Objective: Over the past few years, deep learning (DL) has been used extensively in research for 12-lead electrocardiogram (ECG) analysis. However, it is unclear whether the explicit or implicit claims made on DL superiority to the more classical feature engineering (FE) approaches, based on domain knowledge, hold. In addition, it remains unclear whether combining DL with FE may improve performance over a single modality.
Methods: To address these research gaps and in-line with recent major experiments, we revisited three tasks: cardiac arrhythmia diagnosis (multiclass-multilabel classification), atrial fibrillation risk prediction (binary classification), and age estimation (regression). We used an overall dataset of 2.3M 12-lead ECG recordings to train the following models for each task: i) a random forest taking FE as input; ii) an end-to-end DL model; and iii) a merged model of FE+DL.
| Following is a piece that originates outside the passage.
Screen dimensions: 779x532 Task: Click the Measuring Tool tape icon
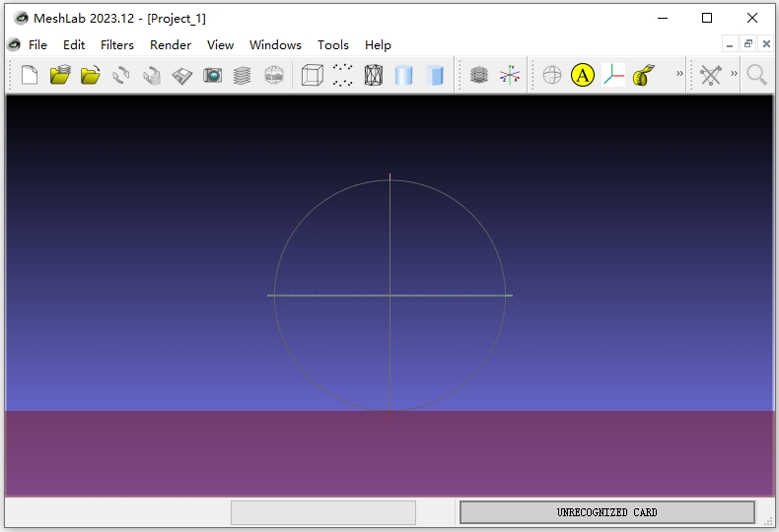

Results: FE yielded comparable results to DL while necessitating significantly less data for the two classification tasks. DL outperformed FE for the regression task. For all tasks, merging FE with DL did not improve performance over DL alone. These findings were confirmed on the additional PTB-XL dataset.
Conclusion: We found that for traditional 12-lead ECG based diagnosis tasks, DL did not yield a meaningful improvement over FE, while it improved significantly the nontraditional regression task. We also found that combining FE with DL did not improve over DL alone, which suggests that the FE was redundant with the features learned by DL.
Significance: Our findings provides important recommendations on 12-lead ECG based machine learning strategy and data regime to choose for a given task. When looking at maximizing performance as the end goal, if the task is nontraditional and a large dataset is available then DL is preferable. If the task is a classical one and/or a small dataset is available then a FE approach may be the better choice.